Even so, maybe you could find cases of excessive inlining.  Finding cases of excessive inlining is a little more difficult than just looking at the symbol table, but the principles are the same. Or you could find cases where lookup tables should be used instead of long if-else chains.  Or macro-constructed case statements could be made smaller.

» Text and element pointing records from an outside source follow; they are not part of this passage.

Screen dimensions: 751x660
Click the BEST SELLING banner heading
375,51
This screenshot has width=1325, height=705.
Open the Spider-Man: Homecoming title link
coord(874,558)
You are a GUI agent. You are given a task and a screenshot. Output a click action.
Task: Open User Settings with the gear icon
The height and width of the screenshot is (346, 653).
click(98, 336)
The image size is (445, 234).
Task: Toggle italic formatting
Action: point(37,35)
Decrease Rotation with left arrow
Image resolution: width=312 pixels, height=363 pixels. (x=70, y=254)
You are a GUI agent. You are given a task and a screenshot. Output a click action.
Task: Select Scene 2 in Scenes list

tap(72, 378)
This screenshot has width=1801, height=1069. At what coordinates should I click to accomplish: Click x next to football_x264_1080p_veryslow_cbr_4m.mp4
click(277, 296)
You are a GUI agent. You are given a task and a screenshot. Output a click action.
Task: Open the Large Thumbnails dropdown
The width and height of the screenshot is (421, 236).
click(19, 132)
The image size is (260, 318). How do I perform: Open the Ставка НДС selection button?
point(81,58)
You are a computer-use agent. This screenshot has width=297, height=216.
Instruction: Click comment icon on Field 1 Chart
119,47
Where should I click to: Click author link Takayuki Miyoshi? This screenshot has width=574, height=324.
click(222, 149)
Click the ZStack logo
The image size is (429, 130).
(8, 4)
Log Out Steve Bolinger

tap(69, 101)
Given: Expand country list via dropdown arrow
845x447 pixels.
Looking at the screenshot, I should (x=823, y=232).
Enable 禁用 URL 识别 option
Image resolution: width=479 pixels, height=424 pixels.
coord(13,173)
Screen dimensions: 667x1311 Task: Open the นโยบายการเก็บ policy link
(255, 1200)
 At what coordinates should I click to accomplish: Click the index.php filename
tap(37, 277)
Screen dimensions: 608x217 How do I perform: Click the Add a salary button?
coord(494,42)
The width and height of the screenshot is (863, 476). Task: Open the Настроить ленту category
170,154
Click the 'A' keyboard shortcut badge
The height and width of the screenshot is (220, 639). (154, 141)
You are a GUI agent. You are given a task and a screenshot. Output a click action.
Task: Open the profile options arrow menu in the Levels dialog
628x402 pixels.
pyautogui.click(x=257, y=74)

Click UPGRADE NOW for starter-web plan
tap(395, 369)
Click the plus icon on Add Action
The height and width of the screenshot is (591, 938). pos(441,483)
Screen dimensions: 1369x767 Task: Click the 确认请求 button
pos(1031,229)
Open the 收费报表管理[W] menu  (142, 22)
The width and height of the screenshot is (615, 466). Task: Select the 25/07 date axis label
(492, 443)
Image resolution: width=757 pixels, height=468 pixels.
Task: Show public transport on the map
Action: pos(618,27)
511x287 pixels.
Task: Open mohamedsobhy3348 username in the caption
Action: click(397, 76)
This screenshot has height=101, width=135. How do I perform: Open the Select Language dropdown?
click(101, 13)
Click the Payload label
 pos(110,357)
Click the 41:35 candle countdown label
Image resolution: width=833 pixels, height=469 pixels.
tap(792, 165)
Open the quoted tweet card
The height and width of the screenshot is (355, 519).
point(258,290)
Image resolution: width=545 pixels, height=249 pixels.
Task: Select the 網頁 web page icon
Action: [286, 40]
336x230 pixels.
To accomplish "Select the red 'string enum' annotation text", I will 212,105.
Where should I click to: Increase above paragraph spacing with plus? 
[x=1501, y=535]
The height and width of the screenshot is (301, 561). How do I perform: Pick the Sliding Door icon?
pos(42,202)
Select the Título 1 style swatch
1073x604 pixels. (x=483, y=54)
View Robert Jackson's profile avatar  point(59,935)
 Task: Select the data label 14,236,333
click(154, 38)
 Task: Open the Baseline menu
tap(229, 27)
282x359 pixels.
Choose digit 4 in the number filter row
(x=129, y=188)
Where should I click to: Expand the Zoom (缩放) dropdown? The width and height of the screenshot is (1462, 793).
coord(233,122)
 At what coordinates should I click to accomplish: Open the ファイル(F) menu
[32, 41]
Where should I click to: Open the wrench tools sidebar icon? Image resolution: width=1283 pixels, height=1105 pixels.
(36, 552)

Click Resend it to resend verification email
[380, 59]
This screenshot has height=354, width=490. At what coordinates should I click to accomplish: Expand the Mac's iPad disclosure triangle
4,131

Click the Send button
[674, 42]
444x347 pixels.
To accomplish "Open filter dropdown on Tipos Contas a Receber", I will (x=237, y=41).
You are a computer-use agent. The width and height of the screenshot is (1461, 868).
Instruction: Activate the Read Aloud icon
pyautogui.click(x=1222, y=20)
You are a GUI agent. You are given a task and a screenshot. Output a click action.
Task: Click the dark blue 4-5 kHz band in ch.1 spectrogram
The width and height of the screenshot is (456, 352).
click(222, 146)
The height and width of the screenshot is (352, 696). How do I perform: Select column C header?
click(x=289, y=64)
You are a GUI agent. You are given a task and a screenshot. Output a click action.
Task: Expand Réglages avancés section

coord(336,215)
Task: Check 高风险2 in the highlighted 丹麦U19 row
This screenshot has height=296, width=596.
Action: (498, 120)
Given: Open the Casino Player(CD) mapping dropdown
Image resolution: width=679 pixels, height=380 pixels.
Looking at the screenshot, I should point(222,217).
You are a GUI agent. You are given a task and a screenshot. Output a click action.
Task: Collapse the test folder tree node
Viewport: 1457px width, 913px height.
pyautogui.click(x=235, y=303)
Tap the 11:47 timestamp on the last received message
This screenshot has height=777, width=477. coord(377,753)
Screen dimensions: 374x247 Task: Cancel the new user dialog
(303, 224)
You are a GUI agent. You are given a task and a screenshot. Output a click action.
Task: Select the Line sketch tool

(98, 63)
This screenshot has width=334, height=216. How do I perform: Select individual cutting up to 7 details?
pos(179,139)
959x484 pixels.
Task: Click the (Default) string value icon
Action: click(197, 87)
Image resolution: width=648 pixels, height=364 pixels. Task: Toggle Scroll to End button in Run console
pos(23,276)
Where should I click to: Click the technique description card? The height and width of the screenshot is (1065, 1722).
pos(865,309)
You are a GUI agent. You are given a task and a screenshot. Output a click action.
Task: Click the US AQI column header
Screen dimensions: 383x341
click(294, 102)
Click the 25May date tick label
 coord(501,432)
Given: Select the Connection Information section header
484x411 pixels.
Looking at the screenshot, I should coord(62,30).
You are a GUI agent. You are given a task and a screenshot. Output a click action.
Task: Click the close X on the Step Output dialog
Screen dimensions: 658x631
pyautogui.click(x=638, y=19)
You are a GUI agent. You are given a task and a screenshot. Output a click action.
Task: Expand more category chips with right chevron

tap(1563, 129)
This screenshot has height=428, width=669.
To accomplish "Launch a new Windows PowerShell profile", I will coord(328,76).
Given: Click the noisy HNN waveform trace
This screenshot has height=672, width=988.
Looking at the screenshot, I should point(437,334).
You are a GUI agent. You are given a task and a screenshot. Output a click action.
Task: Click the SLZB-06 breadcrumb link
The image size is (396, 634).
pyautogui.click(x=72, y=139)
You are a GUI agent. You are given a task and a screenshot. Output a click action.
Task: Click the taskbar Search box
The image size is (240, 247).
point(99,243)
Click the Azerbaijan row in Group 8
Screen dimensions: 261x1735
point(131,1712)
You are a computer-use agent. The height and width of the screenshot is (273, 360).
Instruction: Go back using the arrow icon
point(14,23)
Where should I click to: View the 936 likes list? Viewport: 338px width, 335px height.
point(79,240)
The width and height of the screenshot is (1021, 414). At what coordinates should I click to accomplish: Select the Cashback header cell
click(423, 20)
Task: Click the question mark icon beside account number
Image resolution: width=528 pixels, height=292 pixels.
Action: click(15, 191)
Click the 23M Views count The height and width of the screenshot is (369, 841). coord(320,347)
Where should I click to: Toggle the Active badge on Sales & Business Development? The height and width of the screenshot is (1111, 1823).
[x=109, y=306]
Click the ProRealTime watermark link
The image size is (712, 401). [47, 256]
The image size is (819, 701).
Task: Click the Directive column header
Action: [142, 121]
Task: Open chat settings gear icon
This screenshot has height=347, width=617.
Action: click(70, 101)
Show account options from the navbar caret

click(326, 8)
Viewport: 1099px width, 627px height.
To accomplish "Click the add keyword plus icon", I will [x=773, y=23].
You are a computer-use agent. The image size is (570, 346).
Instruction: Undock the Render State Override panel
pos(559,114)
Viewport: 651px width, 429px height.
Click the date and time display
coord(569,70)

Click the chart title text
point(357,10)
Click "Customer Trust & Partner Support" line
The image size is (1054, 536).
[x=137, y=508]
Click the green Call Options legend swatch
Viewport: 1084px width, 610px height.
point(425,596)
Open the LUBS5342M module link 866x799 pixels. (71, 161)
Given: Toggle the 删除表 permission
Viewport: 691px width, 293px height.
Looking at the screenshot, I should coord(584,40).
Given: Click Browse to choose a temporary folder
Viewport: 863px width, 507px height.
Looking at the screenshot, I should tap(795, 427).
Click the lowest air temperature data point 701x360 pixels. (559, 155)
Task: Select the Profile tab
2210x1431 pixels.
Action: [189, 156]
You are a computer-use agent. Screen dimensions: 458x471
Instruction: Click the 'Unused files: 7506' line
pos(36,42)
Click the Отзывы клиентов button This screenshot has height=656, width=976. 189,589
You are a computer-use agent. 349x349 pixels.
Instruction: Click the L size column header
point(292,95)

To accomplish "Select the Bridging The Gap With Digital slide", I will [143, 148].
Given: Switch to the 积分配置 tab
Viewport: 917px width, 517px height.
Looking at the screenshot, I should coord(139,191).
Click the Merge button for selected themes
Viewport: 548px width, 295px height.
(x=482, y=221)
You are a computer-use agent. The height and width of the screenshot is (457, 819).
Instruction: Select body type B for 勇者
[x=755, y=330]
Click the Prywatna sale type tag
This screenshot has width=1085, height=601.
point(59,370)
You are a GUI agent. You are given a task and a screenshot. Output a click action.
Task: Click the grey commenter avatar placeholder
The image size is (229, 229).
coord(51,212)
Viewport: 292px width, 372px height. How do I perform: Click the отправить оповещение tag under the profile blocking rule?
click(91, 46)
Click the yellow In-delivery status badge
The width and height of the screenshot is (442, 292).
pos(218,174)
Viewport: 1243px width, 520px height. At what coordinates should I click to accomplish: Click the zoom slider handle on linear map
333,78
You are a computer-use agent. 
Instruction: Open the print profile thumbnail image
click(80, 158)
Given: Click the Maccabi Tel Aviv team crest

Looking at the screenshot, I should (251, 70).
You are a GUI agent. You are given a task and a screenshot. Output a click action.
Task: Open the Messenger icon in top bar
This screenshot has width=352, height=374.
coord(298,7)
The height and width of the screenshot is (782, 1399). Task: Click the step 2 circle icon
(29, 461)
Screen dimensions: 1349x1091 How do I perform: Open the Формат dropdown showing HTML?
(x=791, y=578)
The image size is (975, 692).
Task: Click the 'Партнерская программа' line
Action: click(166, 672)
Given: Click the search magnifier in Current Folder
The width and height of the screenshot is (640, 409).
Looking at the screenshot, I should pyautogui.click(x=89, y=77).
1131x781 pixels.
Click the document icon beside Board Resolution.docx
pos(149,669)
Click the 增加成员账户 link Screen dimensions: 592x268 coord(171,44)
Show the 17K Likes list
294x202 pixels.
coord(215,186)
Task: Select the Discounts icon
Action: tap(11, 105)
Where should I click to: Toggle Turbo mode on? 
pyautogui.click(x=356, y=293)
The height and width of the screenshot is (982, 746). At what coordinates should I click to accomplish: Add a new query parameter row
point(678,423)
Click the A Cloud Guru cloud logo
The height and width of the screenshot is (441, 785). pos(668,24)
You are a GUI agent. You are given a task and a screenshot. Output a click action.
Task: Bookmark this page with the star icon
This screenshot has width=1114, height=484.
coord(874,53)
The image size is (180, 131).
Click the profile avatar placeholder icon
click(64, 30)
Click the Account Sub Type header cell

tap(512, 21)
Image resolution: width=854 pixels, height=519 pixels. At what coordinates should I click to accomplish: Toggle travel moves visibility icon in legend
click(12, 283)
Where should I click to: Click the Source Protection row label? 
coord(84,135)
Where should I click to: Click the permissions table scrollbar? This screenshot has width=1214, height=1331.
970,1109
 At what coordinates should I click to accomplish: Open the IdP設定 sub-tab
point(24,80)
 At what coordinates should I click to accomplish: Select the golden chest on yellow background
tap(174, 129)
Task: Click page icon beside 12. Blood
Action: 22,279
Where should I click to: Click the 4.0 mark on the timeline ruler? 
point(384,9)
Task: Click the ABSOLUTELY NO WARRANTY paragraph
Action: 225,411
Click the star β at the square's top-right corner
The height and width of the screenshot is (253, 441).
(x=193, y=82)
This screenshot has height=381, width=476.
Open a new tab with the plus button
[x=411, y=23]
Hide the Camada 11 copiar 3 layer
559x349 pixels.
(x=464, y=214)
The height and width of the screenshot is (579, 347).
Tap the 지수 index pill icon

The third strategy recognizes that sometimes individual functions or objects aren’t that large, but there are so many of them that they wind up costing you a significant amount of space.  For instance, if you do:

readelf -sW dist/bin/libxul.so | c++filt | grep '::Read' | grep StandardURLParams

you’ll notice that IPDL codegen has created several copies of the exact same function.  Perhaps you could find a way to teach the IPDL compiler to not do that.  Or maybe there are several copies of functions that differ only slightly; find a way to merge those functions together. Templates are great places for finding code duplication, maybe they could be restructured to duplicate less.

A word of caution: link-time optimization, which gets used on a majority of our major platforms, does essentially the same thing as some of the aforementioned by-hand merging strategies. So just because you get some huge win locally doesn’t mean that a release build is going to exhibit the same win. (I would argue that the by-hand merging is beneficial in any event, but that is a topic for some other time.)

Finally, you need to decide what is a reasonable amount of space savings for you to try and hunt down. There are likely several thousand places in Gecko where we could win back ten or twenty bytes. But finding them all is liable to be difficult. Changing them to effect the savings may require significant amounts of code gymnastics that not all reviewers would accept. My personal threshold is somewhere around 10K and varies with how difficult the patch is to write. If I can save 5K with a two-line, fairly obvious patch, I’ll do it. If I can save 12K, but the patch is more involved, it goes on the todo list for a rainy day.

2 Comments

  1. Benoit Girard

    Please post a link to the top 50 or so. I don’t have a linux build handy with me at this moment but I wouldn’t mind taking a look at the biggest offenders in my modules.

    Posted on 28-Jan-14 at 11:50 pm | Permalink
  2. AnimalFriend

    Can your memory waste detection methodology be augmented by an instantiation count? Like how often a given structure is instantiated during a typical execution? I reckon that saving 4 bytes in a structure instantiated a million times is worth more than saving 40 on one you only create 100 times.